How are objects stored in memory in C++?

Classes without virtual members and without inheritance are laid out in memory just like structs. But, when you start getting levels of inheritance things can get tricky and it can be hard to figure out what order things are in memory (particularly multiple inheritance).

When you have virtual members, they have a "vtable" in memory which contains pointers to the actual function which gets created based on the inheritance hierarchy of the class.

The bottom line is: don't access classes this way at all if you can avoid it (and also don't memset them or memcpy them). If you must do this (why?) then take care that you know exactly how your class objects are going to be in memory and be careful to avoid inheritance.


Almost. You cast to an Object*, and neglected to take an address. Let's re-ask as the following:

((int*)&myObject)[0] == i1

You have to be really careful with assumptions like this. As you've defined the structure, this should be true in any compiler you're likely to come across. But all sorts of other properties of the object (which you may have omitted from your example) will, as others said, make it non-POD and could (possibly in a compiler-dependent way) make the above statement not true.

Note that I wouldn't be so quick to tell you it would work if you had asked about i3 -- in that case, even for plain POD, alignment or endianness could easily screw you up.

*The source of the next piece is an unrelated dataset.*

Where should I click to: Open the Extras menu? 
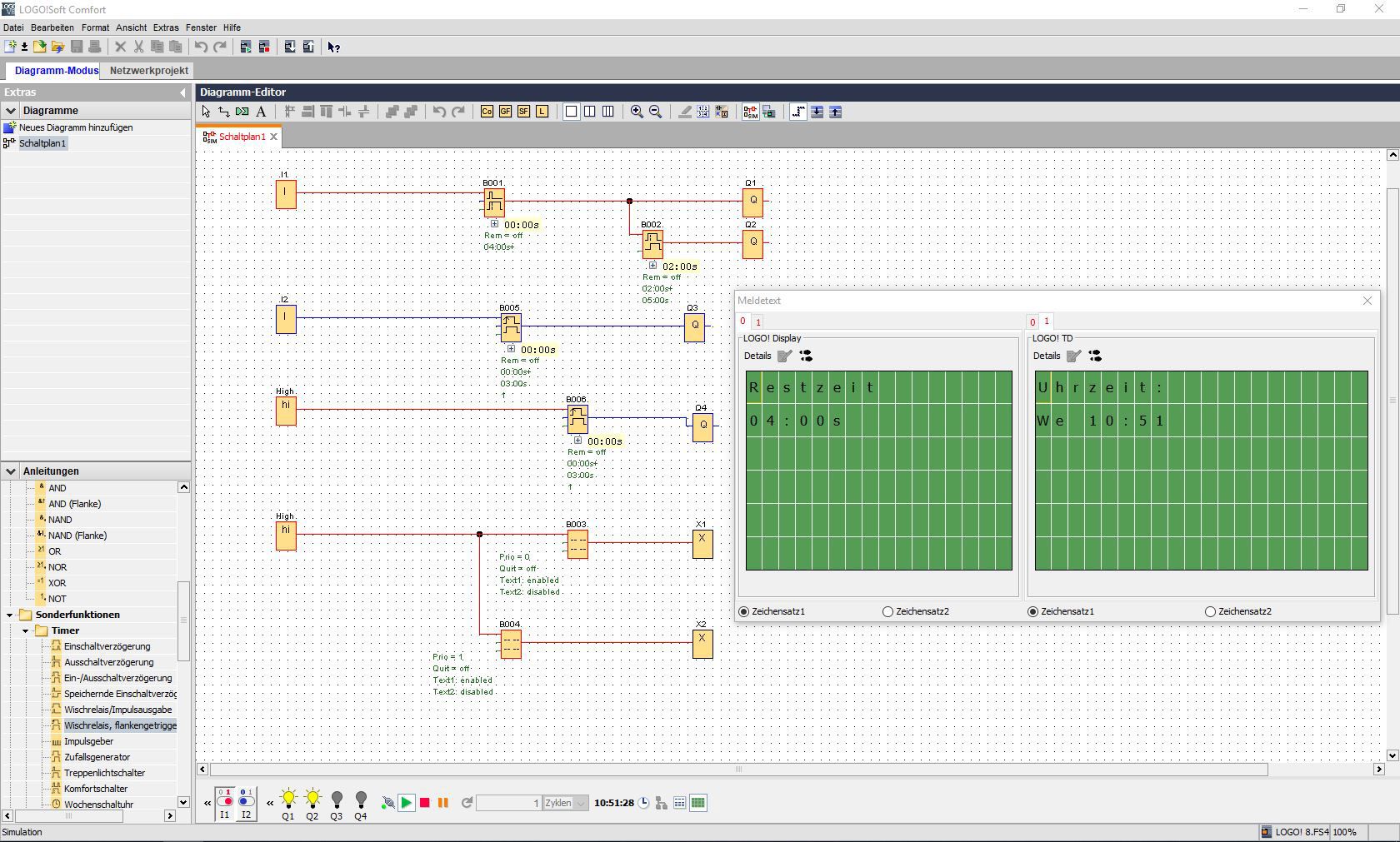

In any case, you should be avoiding this kind of thing, if possible. Even if it works fine now, if you (or anybody else who doesn't understand that you're doing this trick) ever changes the structure order or adds new fields, this trick will fail in all the places you've used it, which may be hard to find.

Answer to your edit: If that's your entire class definition, and you're using one of the mainstream compilers with default options, and running on an x86 processor, then yes, you've probably guessed the right memory layout. But choice of compiler, compiler options, and different CPU architecture could easily invalidate your assumptions.